Alors maintenant, j'ai compris et je prends les devants « Il faut que tu lises Schuhl , tu sais, Ingrid Caven, le goncourt».
En parlant de Shuhl, un ravissement de le voir sur le plateau de Bouillon de culture répondre à un Pivot qui s'inquiétait de cette vingtaine d'années de silence sans écriture : et Shuhl, le paumé magnifique, de rétorquer qu'écrire ce n'est pas publier.
Et vlan! Dans la tronche! Sur-le-champ Shuhl m'a séduite.
Auparavant j'avais lu, bien sûr, des critiques - aussi élogieuses, les unes que les autres - sur cet hommage à sa femme Ingrid Caven. J'attendais le moment propice, pour enfin lire cet ouvrage. Cette petite phrase «écrire n'est pas publier» m'a fait comprendre que le moment propice était enfin arrivé.

Une splendeur! Quel écrivain ce Schuhl! d'une sensibilité inouïe que je qualifierais de féminine. oeuvre tout en nuance, en finesse. Écriture habilement elliptique, jouant avec la digression - sinueuse jamais tortueuse -, lorgnant aussi avec la jolie figure qu'est la métonymie.
Ingrid Caven - égérie et épouse - du regretté R.W. Fassbinder. Femme mythique allemande face à un immense cinéaste allemand.
Fassbinder, cette Allemagne, il la portera toujours en lui comme une honte brûlante. Blessure sans cautérisation possible : il sait, il l'a toujours su - qu'il aura à choisir entre la folie ou la mort.

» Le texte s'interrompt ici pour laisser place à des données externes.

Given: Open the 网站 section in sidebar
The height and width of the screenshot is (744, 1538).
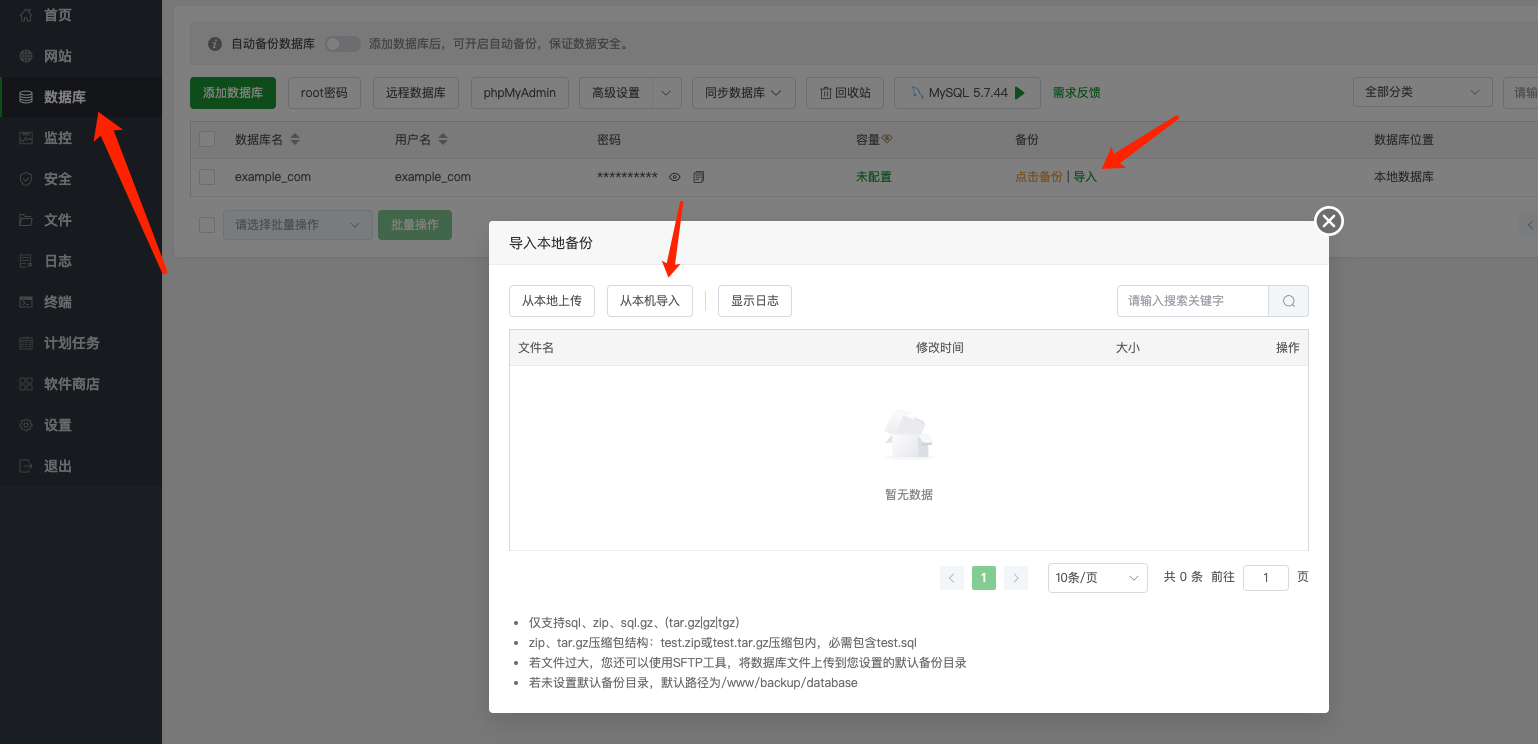Looking at the screenshot, I should click(x=56, y=55).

Il choisira sans choisir : le corps prématurément bafoué par les excès donnera au coeur l'ordre de tirer sa révérence, à moins que cela soit l'inverse, qui sait...
Un monde! une époque! une utopie! - cette Allemagne agitée des années soixante-dix - qui a fini pour plusieurs - dans l'égout ou le caniveau - quelle importance après tout, égout ou caniveau l'eau s'écoule pareillement dans le fétide.

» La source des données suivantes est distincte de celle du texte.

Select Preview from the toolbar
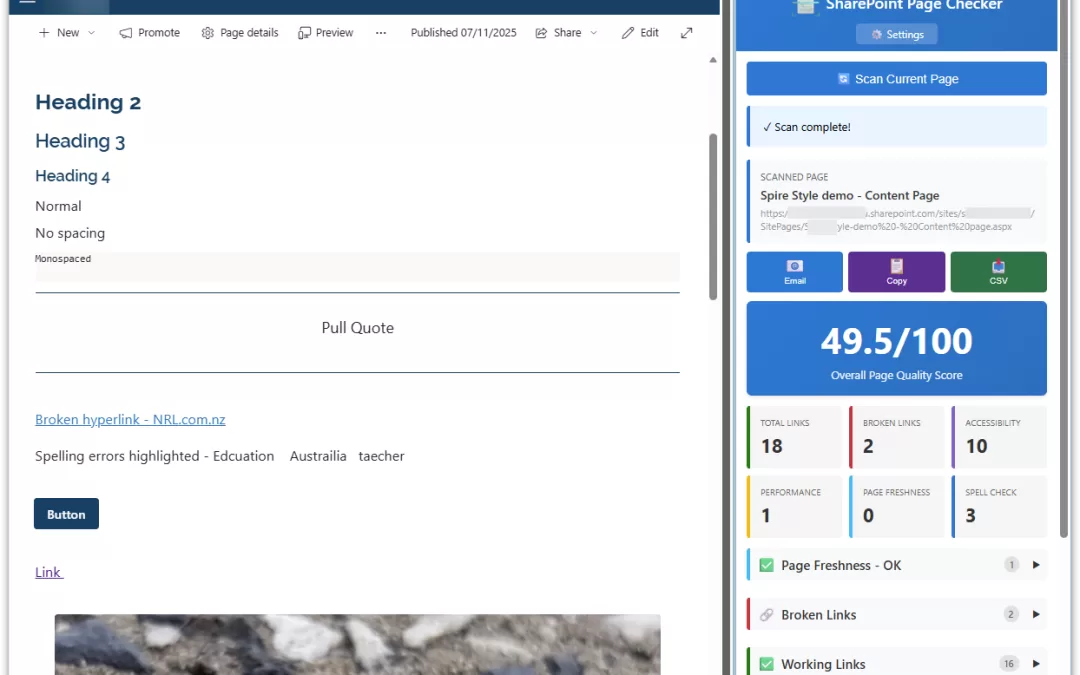The image size is (1080, 675). click(325, 32)
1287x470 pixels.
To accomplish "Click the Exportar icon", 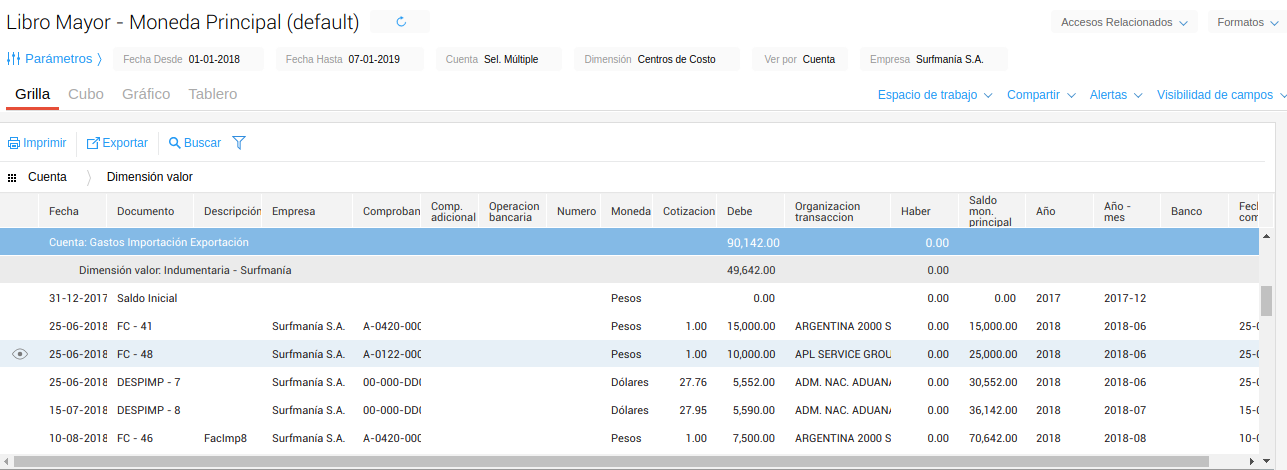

Voilà à quoi nous convie Schuhl. À cette Ingrid pré-Fassbinder, et à cette Ingrid post-Fassbinder.

Et lui en narrateur spectateur se balade, aussi ahuri que nous, dans cet univers où la démesure est mesure de toutes choses. Dionysos dresse la table : le festin est servi. Et son imagination fulgurante magnifie le détail... elle nous amène là où nous n'attendions pas du tout aller. Ne donnant jamais dans l'hagiographie, il nous donne une (son) Ingrid Caven de chair et de sang. Une splendeur! cette femme, cette chanteuse, cette actrice.
Quel écrivain généreux, que ce Schuhl.